_PROBLEM REQUIREMENTS:_
Starting with the line that contains "Task: Click the 下移 (Move Down) arrow icon", repeat exactly every line through the last one in the records below, and leave out the pictures.

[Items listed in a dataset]

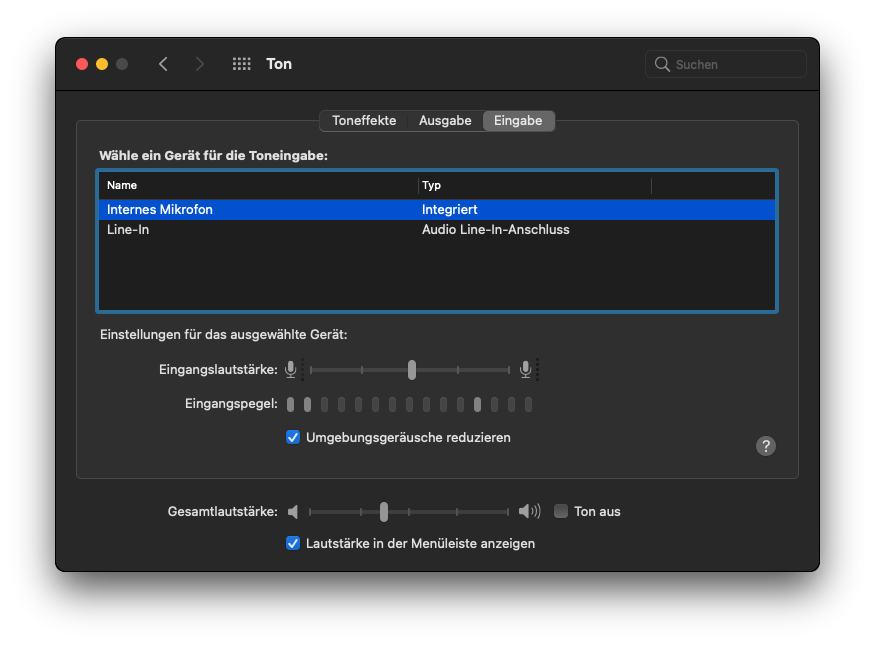Click the back arrow in the toolbar
Image resolution: width=875 pixels, height=645 pixels.
163,64
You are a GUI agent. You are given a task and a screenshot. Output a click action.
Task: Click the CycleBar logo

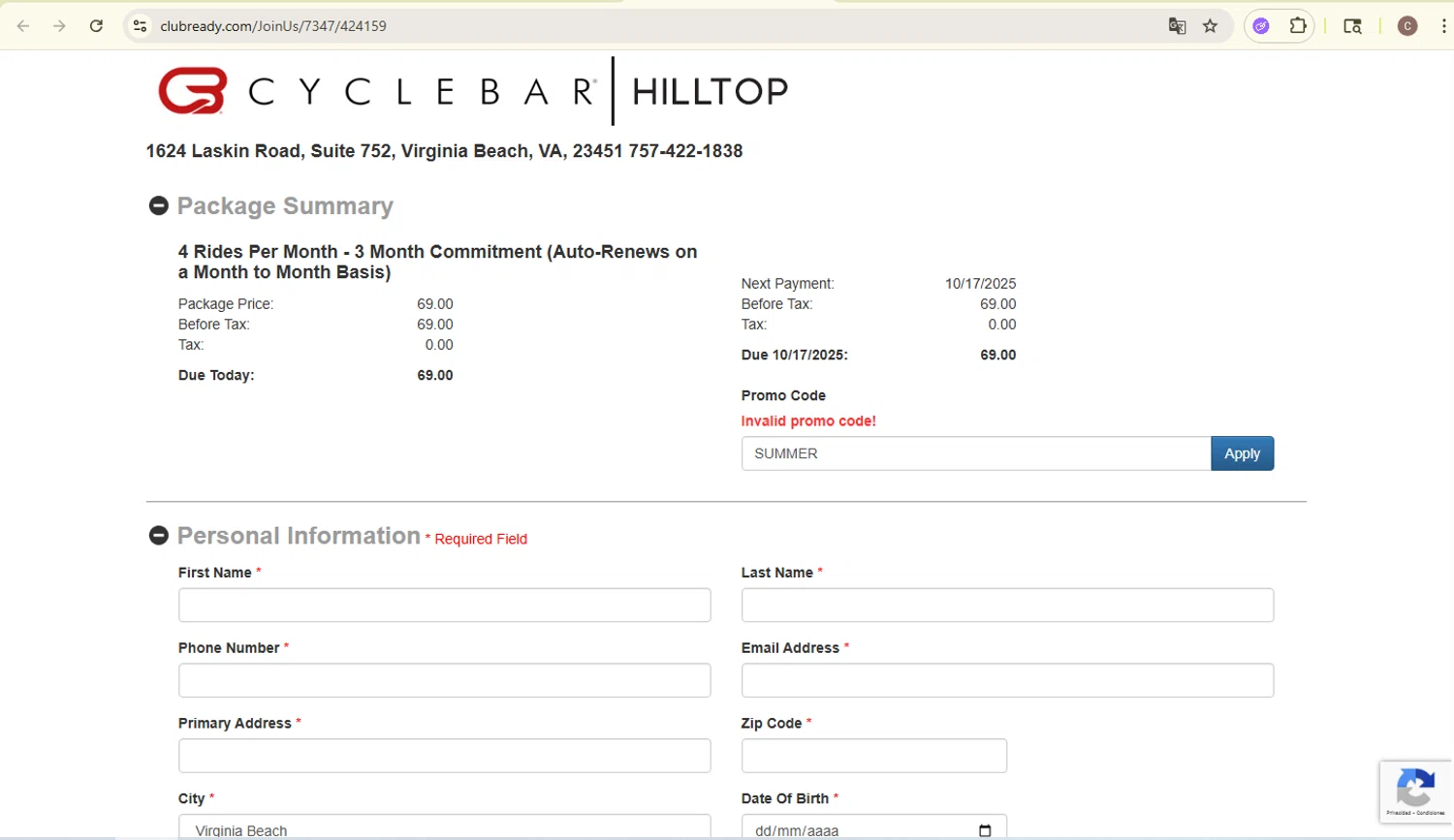pos(193,91)
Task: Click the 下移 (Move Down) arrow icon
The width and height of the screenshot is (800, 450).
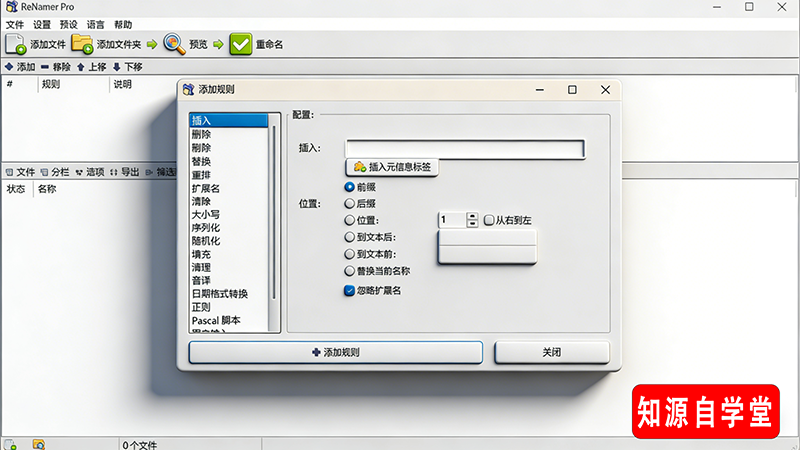Action: [117, 67]
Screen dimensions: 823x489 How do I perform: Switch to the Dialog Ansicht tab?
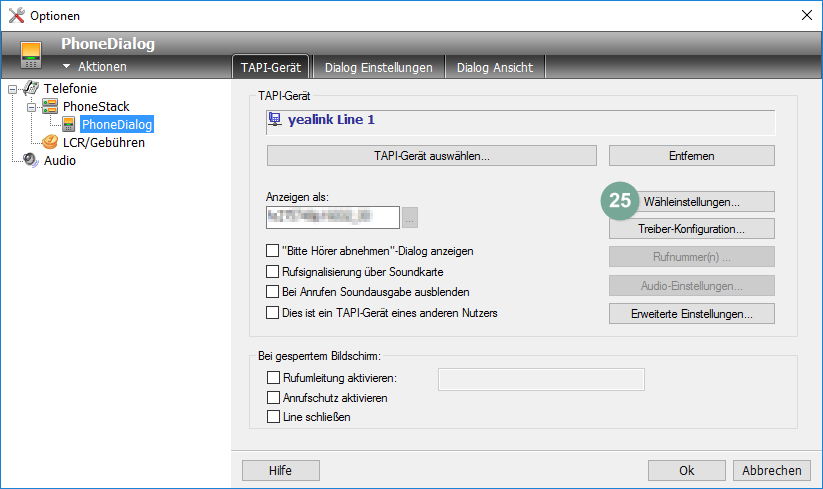point(494,68)
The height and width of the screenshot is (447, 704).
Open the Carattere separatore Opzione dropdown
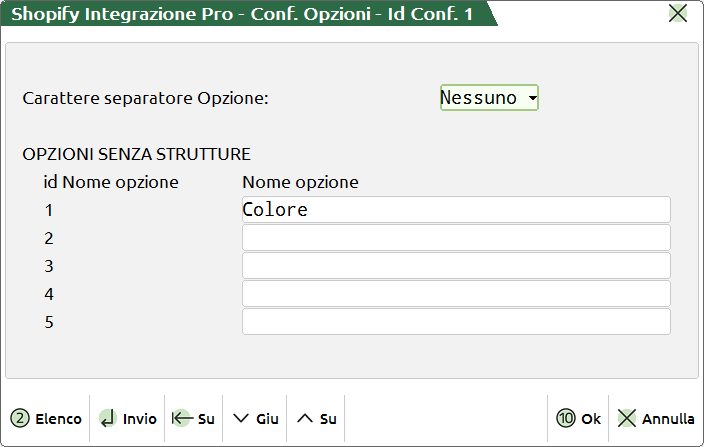pyautogui.click(x=489, y=97)
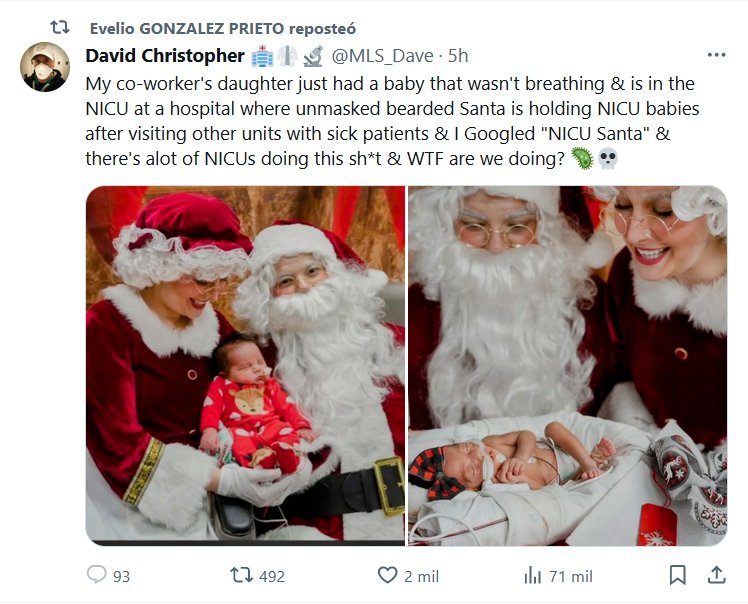Click the reply speech bubble icon

coord(97,576)
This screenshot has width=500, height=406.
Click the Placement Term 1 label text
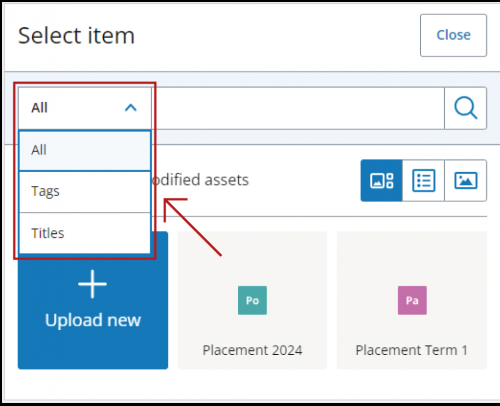(x=412, y=350)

_RESPONSE TO THE TASK:_
Task: Click the 下移 (Move Down) arrow icon
The width and height of the screenshot is (800, 450).
Action: [117, 67]
Screen dimensions: 823x489 How do I perform: Switch to the Dialog Ansicht tab?
point(494,68)
The height and width of the screenshot is (447, 704).
Open the Carattere separatore Opzione dropdown
pyautogui.click(x=489, y=97)
Click the reply speech bubble icon

coord(97,576)
This screenshot has width=500, height=406.
Click the Placement Term 1 label text
(x=412, y=350)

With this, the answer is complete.